Flash floods were possible all across Florida, with the storm expected to pound the Orlando area Thursday and exit the state near Daytona Beach. Federal officials said Tuesday that inland flooding was their biggest safety concerns. 

Ian is the strongest storm to hit Florida at least since Hurricane Michael in 2018, and will rank among the top five storms to ever hit the Florida peninsula, according to DeSantis. 

Officials in southern Florida reported calls of residents who remained stuck in their homes as water levels were rising. “We are getting a significant number of calls of people trapped by water in their homes,” the Collier County Sheriff’s Office wrote in a Facebook post.

More than a million Floridians have been left without power, according to, which shows more than 10 counties with significant power outages, the worst of them in Lee County, where more than 300,000 residents are without power.

The National Hurricane Center issued a 5 p.m. update predicting the top winds would fall to 85 mph within 12 hours, down from their peak of 155 mph, making Ian a Category 1 hurricane. 

However, Jamie Rhome, acting director of the center, warned the destruction would continue as the storm heads north.  

“It will still pack a formidable punch as it moves across the state of Florida along the I-4 corridor in the next couple of days,” Rhome said in a Facebook broadcast. 

A spokeswoman for the Insurance Information Institute told The New York Times that the damage from Hurricane Ian could end up costing anywhere from $20 billion to $40 billion, depending on the storm’s path and strength.

The federal government sent 300 ambulances with medical teams and was ready to truck in 3.7 million meals and 3.5 million liters of water once the storm passes.

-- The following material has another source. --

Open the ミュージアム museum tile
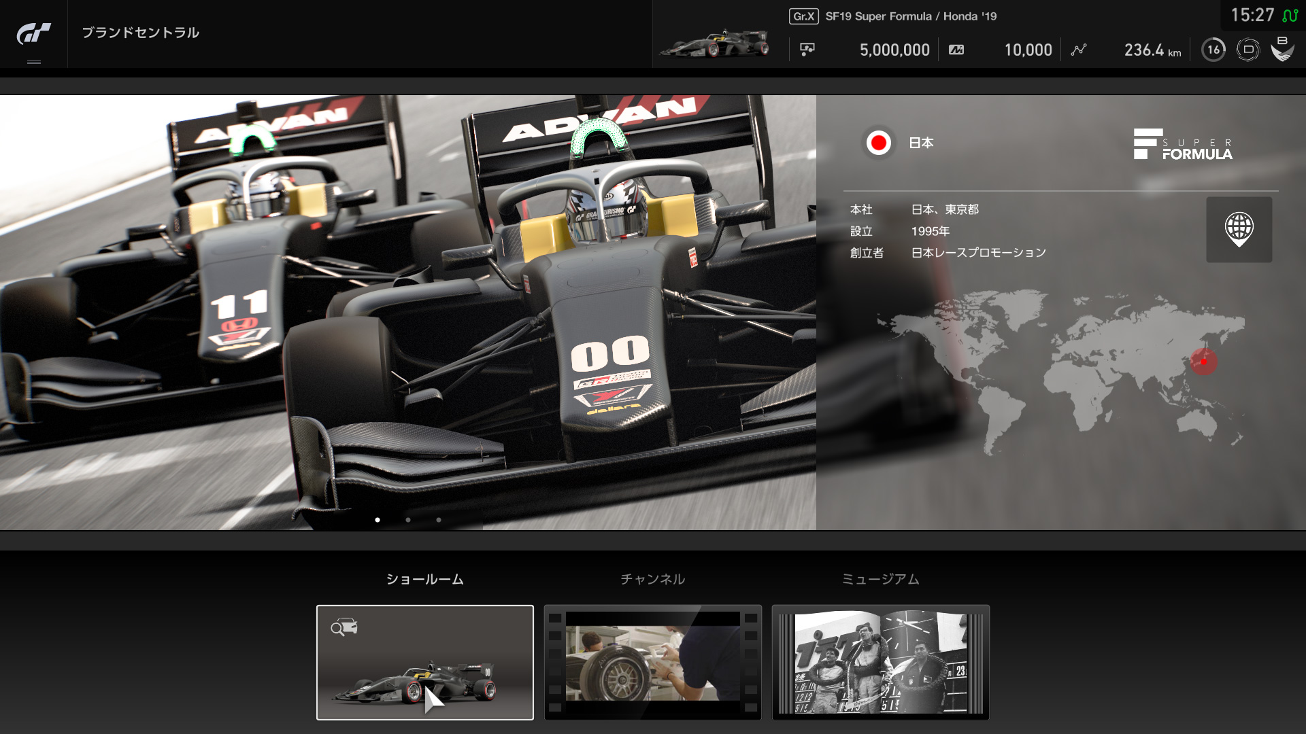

“We’ll be there to help you clean up and rebuild, to help Florida get moving again,” President Biden said Wednesday. “And we’ll be there every step of the way. That’s my absolute commitment to the people of the state of Florida.”

DeSantis has requested Biden grant a major disaster declaration for all 67 of the state’s counties, which would open a range of federal assistance for residents and funding for public infrastructure repairs.

DeSantis and Biden put politics aside Tuesday night and spoke about Hurricane Ian hitting Florida.

“This is about the people of Florida,” White House press secretary Karine Jean-Pierre told reporters on Wednesday. “This is about two people who wanted to have a conversation on how we can be partners to the governor and his constituents and make sure that we are delivering for the people of Florida.”